## Records for this task
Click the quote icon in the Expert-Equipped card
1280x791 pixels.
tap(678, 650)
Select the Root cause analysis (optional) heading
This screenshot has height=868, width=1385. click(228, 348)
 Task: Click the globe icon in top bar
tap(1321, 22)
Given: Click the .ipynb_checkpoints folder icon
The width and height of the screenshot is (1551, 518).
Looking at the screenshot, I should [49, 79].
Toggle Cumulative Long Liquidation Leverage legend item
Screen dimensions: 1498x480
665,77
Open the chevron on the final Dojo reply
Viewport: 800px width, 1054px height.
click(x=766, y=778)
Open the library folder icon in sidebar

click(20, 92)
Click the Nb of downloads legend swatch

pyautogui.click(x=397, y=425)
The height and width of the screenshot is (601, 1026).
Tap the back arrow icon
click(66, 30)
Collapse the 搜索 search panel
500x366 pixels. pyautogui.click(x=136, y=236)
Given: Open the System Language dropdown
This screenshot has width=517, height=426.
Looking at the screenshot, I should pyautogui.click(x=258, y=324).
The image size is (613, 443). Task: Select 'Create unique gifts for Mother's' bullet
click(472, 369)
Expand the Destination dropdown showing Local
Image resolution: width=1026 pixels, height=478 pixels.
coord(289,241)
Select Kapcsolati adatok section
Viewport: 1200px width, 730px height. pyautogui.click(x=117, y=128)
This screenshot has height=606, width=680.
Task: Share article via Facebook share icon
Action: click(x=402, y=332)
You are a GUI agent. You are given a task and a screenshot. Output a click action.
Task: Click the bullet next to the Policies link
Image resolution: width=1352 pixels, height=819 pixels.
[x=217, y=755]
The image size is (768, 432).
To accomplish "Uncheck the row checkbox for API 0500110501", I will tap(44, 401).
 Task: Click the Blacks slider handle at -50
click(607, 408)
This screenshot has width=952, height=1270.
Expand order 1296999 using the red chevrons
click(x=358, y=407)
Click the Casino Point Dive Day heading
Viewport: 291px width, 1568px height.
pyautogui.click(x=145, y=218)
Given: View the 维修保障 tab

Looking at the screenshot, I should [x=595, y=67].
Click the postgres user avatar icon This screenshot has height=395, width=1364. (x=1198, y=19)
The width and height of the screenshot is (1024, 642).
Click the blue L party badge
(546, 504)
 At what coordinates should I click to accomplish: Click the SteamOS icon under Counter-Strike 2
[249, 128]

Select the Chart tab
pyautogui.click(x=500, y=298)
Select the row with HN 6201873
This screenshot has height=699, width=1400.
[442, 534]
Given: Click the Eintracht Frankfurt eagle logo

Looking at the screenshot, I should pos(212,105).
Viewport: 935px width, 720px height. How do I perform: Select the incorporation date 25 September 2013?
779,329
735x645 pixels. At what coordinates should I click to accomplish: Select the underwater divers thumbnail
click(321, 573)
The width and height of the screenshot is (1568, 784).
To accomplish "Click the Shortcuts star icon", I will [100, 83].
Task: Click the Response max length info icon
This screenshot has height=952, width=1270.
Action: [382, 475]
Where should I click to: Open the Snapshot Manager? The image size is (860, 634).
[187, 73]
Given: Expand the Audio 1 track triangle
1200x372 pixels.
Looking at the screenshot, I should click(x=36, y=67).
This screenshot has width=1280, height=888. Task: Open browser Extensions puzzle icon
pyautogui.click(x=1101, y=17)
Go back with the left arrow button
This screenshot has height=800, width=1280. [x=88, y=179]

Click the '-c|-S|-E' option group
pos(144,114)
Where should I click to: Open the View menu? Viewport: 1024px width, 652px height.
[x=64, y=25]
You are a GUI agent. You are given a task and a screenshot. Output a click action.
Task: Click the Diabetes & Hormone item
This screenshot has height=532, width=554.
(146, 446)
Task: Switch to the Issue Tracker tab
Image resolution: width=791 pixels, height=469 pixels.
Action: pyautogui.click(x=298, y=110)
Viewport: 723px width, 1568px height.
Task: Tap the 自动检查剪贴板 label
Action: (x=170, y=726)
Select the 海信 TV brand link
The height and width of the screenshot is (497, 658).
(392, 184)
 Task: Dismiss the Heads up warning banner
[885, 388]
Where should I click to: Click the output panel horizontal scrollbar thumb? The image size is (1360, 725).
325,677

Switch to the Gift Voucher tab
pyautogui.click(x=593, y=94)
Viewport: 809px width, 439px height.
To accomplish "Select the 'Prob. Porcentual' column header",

## Exercise aim
If a line above includes the word "dropdown", count it; then give the final number by itself.

## Completed exercise
2